E se è vero, come è vero, che da ormai diversi decenni i bianchi producono musica di “tradizione e ideazione” nera (leggi: Jazz, Disco, Hip-hop) non solo di livello molto alto ma con contenuti e implicazioni molto forti e spesso riconosciute come molto valide da più di un musicista nero (è l’esempio di Eminem, o le collaborazioni di Jonny Greenwood e Thom Yorke con Flying Lotus, et alia), è anche vero che questo processo di anestesia accademica sta diventando uno strumento di controllo molto pronunciato, dovuto anche all’impressionante aumento del costo delle rette universitarie, che di fatto blocca in molti casi l’accesso all’istruzione di alto livello, o quantomeno istruzione in istituzioni dal nome altisonante, per la classe sociale meno abbiente, che spesso sono i neri. Nell’ambito di un processo che comporta la contemporanea appropriazione del mezzo di comunicazione, la canonizzazione accademica, l’esproprio del prodotto artistico e la negazione dell’accesso al mezzo di promozione sociale per eccellenza.

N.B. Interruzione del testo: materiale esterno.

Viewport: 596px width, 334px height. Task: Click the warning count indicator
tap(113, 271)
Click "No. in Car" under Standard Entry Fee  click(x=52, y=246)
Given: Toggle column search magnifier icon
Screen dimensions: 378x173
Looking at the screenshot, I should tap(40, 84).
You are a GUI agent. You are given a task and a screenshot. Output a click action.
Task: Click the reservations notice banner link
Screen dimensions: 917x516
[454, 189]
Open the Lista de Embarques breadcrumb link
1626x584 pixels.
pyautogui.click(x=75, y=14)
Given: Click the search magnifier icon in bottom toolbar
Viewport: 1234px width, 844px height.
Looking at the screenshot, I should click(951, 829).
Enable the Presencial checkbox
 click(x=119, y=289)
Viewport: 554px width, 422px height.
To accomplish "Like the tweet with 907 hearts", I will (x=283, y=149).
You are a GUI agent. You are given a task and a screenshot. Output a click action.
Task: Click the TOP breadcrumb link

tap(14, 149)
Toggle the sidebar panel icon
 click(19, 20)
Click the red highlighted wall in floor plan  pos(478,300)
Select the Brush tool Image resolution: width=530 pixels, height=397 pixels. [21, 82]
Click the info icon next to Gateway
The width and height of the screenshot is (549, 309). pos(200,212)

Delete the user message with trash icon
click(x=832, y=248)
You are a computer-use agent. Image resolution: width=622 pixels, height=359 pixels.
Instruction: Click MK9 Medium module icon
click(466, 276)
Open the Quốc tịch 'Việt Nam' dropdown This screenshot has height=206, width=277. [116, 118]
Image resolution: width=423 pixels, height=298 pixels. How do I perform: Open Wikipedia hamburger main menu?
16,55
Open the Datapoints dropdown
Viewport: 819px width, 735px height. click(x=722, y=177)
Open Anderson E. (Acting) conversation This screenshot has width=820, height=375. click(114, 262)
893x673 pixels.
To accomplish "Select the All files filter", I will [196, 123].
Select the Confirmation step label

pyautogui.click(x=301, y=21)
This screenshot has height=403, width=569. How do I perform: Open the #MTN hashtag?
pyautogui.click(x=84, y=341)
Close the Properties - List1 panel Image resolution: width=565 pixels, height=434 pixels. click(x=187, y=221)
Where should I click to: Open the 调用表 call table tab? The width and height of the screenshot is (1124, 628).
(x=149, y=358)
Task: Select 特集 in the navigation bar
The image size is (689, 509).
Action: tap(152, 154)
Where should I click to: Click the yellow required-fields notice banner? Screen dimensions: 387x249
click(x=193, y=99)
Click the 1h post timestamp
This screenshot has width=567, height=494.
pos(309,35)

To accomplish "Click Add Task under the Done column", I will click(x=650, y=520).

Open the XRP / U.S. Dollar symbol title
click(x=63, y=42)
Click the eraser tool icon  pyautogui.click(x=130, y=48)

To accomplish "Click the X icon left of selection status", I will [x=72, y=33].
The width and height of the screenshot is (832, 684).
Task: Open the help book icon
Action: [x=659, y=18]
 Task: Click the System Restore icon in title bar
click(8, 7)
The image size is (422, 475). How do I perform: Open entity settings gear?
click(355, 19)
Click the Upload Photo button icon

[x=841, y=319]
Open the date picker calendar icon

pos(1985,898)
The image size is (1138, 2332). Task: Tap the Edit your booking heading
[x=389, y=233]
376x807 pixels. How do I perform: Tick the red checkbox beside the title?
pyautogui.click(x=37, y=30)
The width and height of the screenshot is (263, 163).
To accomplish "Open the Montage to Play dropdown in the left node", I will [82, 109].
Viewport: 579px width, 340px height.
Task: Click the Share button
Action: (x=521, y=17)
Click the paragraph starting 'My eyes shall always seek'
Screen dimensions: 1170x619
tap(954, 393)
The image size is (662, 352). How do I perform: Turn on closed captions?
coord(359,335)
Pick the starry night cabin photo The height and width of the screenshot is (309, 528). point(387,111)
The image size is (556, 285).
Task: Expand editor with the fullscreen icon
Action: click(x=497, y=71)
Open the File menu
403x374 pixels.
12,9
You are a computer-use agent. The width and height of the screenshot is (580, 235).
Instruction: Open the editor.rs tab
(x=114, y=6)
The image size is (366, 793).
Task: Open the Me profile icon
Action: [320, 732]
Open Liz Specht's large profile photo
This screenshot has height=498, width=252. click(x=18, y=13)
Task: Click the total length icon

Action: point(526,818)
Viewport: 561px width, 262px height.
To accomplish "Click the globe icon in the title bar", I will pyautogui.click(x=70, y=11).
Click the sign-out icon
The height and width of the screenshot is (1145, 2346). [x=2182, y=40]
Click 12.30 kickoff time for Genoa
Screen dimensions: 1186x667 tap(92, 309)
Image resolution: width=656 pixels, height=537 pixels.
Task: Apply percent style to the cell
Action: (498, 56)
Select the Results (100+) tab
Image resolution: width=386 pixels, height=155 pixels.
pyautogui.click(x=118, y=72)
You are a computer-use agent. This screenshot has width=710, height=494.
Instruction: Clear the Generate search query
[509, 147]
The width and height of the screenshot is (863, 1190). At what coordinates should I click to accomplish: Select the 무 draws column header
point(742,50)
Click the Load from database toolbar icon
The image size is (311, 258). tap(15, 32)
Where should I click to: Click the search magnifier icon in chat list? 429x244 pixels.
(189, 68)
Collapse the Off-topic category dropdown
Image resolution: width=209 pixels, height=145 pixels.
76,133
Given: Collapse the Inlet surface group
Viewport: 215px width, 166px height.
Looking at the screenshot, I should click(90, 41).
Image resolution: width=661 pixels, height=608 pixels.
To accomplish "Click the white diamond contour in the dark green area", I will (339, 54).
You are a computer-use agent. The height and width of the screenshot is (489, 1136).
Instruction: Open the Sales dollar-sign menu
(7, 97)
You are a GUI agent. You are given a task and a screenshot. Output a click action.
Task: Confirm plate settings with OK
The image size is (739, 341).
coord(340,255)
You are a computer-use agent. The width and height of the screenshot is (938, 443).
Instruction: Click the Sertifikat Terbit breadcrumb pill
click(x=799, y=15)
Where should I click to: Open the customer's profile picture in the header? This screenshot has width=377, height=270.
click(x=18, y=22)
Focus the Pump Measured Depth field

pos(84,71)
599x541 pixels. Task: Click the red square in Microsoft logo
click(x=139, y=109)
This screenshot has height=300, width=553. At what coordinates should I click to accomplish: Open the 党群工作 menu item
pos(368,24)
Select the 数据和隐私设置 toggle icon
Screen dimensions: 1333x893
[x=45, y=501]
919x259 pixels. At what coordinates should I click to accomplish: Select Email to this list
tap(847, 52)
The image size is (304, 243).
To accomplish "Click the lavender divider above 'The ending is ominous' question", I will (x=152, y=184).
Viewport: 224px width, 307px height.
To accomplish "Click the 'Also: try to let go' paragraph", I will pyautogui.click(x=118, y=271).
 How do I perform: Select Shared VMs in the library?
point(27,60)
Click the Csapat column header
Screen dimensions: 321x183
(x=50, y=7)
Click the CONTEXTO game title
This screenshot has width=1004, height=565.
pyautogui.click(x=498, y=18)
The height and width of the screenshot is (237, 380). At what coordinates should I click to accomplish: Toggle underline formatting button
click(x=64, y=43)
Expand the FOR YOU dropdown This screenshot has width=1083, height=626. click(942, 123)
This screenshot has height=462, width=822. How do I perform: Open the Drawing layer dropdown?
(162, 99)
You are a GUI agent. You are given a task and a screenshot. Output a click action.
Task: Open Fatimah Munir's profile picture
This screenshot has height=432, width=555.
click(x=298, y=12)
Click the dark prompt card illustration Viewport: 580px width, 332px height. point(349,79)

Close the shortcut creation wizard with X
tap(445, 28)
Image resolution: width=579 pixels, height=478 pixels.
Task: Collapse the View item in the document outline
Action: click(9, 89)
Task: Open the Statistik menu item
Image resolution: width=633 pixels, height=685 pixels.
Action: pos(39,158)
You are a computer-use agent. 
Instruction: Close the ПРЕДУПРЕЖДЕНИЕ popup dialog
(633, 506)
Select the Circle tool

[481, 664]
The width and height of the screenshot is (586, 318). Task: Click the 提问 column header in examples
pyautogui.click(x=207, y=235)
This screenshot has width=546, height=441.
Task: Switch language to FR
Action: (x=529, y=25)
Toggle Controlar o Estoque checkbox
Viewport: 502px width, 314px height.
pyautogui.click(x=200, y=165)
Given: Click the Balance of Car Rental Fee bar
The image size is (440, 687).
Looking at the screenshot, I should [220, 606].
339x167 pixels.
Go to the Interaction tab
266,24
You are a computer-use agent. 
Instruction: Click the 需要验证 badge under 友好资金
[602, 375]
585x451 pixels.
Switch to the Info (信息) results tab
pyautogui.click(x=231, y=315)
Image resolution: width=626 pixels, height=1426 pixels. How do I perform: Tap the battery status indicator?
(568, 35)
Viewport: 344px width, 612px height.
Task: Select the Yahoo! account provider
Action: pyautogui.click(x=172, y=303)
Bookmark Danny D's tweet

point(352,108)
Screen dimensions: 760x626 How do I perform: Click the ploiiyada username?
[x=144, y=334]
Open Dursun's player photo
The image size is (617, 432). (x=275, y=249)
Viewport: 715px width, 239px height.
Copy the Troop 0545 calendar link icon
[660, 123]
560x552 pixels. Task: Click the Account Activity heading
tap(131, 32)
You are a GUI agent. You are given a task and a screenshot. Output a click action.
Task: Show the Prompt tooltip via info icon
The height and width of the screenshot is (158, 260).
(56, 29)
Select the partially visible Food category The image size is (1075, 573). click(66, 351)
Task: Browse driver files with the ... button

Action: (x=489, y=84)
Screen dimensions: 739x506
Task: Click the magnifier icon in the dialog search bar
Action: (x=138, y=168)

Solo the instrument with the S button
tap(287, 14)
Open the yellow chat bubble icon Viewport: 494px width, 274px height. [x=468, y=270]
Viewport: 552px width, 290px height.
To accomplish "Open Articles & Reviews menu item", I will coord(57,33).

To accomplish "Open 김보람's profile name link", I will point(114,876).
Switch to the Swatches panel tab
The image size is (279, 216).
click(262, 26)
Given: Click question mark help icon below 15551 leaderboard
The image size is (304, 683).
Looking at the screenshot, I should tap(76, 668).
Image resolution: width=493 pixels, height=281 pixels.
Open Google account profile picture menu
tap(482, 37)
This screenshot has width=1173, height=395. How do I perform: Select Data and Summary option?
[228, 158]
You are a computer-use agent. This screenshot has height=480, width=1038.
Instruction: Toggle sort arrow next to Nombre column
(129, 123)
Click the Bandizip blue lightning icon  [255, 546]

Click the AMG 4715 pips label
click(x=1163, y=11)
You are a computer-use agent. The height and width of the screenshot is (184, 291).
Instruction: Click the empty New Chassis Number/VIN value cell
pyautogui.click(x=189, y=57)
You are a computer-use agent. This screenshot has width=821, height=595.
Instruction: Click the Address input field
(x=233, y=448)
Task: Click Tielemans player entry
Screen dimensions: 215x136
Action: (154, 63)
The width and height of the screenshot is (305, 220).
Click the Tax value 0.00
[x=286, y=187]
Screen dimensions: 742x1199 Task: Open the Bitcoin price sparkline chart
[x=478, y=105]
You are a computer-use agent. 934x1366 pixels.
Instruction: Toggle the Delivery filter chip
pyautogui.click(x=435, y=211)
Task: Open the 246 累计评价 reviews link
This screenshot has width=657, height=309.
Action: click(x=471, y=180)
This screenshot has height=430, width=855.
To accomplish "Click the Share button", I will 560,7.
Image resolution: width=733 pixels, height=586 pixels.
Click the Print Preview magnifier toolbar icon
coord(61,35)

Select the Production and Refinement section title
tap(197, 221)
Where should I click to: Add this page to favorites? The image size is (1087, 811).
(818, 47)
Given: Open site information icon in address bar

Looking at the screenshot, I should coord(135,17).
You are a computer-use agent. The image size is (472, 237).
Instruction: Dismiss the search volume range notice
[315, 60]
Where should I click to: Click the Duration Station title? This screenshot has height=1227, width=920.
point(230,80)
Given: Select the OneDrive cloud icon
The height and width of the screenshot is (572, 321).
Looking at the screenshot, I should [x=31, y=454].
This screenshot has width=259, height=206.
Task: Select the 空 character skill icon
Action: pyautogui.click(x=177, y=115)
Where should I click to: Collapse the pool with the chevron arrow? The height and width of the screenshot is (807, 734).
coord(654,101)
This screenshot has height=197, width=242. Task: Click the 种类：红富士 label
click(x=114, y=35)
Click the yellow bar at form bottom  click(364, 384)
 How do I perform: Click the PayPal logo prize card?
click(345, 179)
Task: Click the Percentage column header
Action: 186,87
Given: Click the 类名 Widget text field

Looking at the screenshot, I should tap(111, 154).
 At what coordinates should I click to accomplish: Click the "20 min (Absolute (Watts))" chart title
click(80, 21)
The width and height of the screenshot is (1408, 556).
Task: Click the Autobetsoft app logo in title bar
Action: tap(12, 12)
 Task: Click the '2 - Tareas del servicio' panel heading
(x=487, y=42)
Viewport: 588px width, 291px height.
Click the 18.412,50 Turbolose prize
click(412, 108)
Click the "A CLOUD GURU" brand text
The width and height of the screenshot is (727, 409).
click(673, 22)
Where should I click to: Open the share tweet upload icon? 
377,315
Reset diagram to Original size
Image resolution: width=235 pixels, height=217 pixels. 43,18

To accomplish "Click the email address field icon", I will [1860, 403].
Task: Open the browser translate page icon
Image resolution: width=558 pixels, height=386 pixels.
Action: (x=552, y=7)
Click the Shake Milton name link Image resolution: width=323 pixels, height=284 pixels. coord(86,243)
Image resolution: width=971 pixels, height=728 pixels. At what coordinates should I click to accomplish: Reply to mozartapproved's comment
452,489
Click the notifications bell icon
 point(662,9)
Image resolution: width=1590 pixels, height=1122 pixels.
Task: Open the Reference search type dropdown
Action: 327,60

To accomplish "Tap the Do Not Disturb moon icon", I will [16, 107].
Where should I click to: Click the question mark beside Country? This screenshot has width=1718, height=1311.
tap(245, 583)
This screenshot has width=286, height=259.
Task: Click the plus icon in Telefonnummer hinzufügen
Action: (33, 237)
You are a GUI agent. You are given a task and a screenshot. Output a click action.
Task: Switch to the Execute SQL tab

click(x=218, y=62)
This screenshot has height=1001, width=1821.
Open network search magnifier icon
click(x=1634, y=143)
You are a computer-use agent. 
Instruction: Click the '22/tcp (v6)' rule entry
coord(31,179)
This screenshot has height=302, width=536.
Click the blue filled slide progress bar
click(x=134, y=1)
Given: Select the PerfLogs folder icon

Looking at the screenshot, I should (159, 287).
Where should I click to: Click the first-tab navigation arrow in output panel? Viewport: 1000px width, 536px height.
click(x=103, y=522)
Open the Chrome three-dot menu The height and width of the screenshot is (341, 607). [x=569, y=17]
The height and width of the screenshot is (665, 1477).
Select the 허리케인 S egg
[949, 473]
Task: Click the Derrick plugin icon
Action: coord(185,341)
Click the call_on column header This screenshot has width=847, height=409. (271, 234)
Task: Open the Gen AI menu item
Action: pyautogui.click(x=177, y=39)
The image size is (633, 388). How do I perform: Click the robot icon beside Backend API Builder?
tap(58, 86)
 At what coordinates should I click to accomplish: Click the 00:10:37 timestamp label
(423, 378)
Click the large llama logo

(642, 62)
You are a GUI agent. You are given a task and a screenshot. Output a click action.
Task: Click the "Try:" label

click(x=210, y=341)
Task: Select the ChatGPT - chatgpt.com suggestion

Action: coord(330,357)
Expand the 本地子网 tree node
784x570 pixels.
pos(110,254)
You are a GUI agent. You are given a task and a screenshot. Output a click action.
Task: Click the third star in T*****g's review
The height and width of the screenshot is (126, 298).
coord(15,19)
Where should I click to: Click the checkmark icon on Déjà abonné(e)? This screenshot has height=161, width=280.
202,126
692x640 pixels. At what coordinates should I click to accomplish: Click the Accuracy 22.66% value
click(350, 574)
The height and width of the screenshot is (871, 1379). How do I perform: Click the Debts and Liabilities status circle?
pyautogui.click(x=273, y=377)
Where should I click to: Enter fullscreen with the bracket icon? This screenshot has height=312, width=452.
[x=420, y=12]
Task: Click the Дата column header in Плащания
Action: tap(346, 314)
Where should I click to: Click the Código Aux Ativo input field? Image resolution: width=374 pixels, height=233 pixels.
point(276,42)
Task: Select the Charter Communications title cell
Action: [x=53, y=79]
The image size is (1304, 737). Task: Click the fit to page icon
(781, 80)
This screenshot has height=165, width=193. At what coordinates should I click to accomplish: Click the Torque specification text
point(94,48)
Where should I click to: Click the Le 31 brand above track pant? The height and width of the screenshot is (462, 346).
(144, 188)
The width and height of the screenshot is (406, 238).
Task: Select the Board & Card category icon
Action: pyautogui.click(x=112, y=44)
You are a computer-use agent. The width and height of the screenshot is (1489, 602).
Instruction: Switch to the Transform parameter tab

E in questo senso The Epic è una sberla. Perché nonostante essere nato e cresciuto in un quartiere “difficile” (orrore di termine. Volevo dire che: c’è le gang) ed essere stato alunno di una scuola di musica tra le più esclusive e, potenzialmente, limitantemente accademiche degli Stati Uniti, cose che già di per sé fanno a pugni tra di loro, Kamasi riesce a tirare fuori un prodotto che non è vittima né della prima questione, l’attinenza assoluta e religiosa alla negritudine, né alla seconda, l’appropriazione e la devastazione delle forme di espressione artistica delle classi subordinate tipica della gentrificazione, realizzando il difficile compito di attirare, nel contempo, rispetto e riconoscimento da entrambi i mondi contrapposti. Riesce cioè a tirare fuori qualcosa che è completamente, spiccatamente, personalmente ed evidentemente originale e quindi rivoluzionario.